> [Problem]:
Take the listing and print it in full, exactly as given.

> [Task material]:
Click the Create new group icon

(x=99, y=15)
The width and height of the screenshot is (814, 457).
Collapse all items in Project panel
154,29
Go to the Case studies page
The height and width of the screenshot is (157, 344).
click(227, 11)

> [Solution for this task]:
Click the Create new group icon

(x=99, y=15)
The width and height of the screenshot is (814, 457).
Collapse all items in Project panel
154,29
Go to the Case studies page
The height and width of the screenshot is (157, 344).
click(227, 11)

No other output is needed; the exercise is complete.